What is Fairtrade?

Many of us are familiar with the FAIRTRADE Mark and are aware that it is supposed to guarantee that a product has been produced and traded in an ethical manner. But what exactly is involved in this process? How does it benefit the producers? And why should we be paying a premium for Fairtrade products?

The Fairtrade certification process is based on a set of internationally agreed standards that are designed to support the social and economic development of small-scale farmers and plantation workers. To obtain Fairtrade certification, buyers and producers are required to work in partnership to meet product-specific standards, ensuring that farmers and farm-workers are paid fairly for their work.
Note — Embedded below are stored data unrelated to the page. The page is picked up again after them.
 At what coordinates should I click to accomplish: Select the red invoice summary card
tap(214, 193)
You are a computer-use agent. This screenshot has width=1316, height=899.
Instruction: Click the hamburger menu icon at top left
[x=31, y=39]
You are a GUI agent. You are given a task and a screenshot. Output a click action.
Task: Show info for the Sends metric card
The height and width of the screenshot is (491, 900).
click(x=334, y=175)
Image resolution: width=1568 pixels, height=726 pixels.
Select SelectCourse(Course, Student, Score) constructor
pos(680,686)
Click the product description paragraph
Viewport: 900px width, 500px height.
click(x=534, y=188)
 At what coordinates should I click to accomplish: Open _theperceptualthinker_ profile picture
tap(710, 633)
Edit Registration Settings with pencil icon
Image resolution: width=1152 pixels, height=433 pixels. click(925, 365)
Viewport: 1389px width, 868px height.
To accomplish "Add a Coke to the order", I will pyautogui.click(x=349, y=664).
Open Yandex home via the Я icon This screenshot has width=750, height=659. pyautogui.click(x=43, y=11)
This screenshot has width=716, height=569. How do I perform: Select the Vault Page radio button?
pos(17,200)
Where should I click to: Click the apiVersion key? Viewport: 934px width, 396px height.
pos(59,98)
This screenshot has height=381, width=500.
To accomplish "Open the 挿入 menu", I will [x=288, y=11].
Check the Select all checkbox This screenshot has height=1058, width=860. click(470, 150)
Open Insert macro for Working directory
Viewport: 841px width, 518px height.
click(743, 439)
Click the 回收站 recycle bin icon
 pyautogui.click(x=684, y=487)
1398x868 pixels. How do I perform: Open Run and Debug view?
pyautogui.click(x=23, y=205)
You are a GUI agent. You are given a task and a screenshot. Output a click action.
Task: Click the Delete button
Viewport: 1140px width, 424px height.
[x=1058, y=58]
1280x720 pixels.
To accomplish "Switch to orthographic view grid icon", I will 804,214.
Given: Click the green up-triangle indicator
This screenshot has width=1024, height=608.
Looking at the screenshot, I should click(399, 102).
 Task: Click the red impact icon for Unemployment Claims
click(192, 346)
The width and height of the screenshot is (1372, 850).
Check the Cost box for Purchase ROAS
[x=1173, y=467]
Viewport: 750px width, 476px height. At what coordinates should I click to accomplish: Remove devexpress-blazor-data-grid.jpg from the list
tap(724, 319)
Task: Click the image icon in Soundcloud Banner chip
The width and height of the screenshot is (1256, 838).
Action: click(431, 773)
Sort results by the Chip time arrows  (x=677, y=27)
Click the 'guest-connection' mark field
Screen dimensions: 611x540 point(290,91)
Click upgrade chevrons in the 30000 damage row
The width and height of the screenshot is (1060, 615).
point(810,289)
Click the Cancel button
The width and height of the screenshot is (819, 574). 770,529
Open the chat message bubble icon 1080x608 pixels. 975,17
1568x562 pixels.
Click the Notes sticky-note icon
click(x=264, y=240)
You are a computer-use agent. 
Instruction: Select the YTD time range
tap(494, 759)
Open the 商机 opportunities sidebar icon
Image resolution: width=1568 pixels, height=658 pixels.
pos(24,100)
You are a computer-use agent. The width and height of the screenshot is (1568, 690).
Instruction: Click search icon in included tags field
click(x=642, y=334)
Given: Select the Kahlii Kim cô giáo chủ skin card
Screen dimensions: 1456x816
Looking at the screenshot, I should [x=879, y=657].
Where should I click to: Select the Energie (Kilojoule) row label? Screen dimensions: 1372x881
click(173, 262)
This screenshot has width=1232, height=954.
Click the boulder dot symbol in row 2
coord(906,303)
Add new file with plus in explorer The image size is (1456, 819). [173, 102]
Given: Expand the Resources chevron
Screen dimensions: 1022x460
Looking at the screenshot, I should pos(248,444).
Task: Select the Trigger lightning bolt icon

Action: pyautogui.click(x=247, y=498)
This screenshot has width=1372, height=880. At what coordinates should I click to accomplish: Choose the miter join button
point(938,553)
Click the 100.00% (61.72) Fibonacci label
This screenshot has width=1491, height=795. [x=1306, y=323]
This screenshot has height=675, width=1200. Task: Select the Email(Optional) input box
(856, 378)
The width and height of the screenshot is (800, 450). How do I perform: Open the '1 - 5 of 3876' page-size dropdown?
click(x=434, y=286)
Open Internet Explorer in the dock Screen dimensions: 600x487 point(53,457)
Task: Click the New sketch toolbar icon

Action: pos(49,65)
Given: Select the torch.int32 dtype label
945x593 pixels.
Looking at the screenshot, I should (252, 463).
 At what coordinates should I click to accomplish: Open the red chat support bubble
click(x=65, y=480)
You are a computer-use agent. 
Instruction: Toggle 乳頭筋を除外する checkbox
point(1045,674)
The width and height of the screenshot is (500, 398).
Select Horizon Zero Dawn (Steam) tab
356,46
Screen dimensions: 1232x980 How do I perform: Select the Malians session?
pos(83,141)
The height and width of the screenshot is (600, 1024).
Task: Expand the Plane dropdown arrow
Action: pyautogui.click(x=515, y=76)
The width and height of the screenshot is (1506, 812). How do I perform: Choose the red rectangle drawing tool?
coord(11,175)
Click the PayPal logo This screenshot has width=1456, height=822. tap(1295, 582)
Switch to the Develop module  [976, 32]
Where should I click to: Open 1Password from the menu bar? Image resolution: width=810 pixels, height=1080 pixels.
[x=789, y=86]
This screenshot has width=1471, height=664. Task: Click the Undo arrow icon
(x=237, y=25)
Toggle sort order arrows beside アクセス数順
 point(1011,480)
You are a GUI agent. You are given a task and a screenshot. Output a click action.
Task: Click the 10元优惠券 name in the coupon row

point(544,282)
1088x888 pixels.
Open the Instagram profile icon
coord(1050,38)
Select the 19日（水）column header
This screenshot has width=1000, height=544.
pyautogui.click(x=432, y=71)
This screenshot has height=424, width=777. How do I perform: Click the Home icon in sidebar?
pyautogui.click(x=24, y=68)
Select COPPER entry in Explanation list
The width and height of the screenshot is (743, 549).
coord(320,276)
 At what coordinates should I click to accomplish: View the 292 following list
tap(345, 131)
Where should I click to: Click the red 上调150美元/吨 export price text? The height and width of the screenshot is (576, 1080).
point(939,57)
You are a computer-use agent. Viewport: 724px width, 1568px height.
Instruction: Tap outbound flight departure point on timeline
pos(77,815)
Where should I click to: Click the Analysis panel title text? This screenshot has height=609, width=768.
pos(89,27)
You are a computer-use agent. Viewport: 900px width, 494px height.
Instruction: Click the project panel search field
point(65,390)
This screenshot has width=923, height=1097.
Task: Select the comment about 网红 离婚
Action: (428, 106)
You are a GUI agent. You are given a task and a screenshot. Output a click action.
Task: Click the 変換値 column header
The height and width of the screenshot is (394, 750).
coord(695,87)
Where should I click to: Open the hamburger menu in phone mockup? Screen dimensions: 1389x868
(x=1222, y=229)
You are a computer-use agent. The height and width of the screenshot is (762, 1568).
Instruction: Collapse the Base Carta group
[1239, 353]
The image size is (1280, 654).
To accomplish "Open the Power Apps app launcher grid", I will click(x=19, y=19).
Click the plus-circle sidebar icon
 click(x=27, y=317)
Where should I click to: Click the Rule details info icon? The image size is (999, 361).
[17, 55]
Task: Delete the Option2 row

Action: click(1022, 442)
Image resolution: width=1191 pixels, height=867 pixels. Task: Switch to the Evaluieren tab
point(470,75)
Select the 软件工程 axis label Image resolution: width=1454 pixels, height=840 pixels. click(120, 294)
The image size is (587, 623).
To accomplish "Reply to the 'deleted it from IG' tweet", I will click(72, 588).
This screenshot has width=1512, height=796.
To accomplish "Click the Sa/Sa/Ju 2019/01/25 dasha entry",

Fairtrade payments can be broken down into two main categories; the first is the ‘Fairtrade price’, a guaranteed minimum price for a product that protects farmers from volatile fluctuations in the market. The second is the ‘Fairtrade premium’, an additional sum of money that is paid to a communal fund that is used by farmer’s associations to improve their social, economic and environmental conditions.

To use the FAIRTRADE Mark on a product, the producers and traders of the ingredients must be inspected by FLO-CERT, a third party certification body, who ensure that all the standards have been adhered to. Generally speaking, at least 20% of the ingredients of a product must be Fairtrade certified in order for the product to display the FAIRTRADE Mark.

Fairtrade standards are designed to support the sustainable development of small producer organisations and agricultural workers in the poorest countries in the world. 10 of Pukka’s 30 teas carry a ‘Fair’ certification (Fairtrade or FairWild; see below). Here are the key Fairtrade Standards from Fairtrade International:

1) Social development: For small-scale producers Fairtrade standards require an organisational structure that allows the producers to actually bring a product to the market. All members of the organisation need to have access to democratic decision-making processes and as far as possible participate in the activities of the organisation. The organisation needs to be set up in a transparent way for its members and must not discriminate any particular member or social group.

2) Economic development: For all products Fairtrade standards require the buyers to pay a Fairtrade Minimum Price and/or a Fairtrade Premium to the producers. The Fairtrade Minimum Price aims to help producers cover the costs of sustainable production. The Fairtrade Premium is money for the producers or for the workers on a plantation to invest in improving the quality of their lives.

3) Environmental development: Fairtrade standards include requirements for environmentally sound agricultural practices. The focus areas are: minimised and safe use of agrochemicals, proper and safe management of waste, maintenance of soil fertility and water resources and no use of genetically modified organisms.

4) Forced labour and child labour: Forced labour and child labour are prohibited in the Fairtrade standards. We source Fairtrade Cinnamon, Ginger, Spearmint, Vanilla, Rooibos, Green tea, Black tea from Vietnam, India, Egypt, South Africa and Uganda.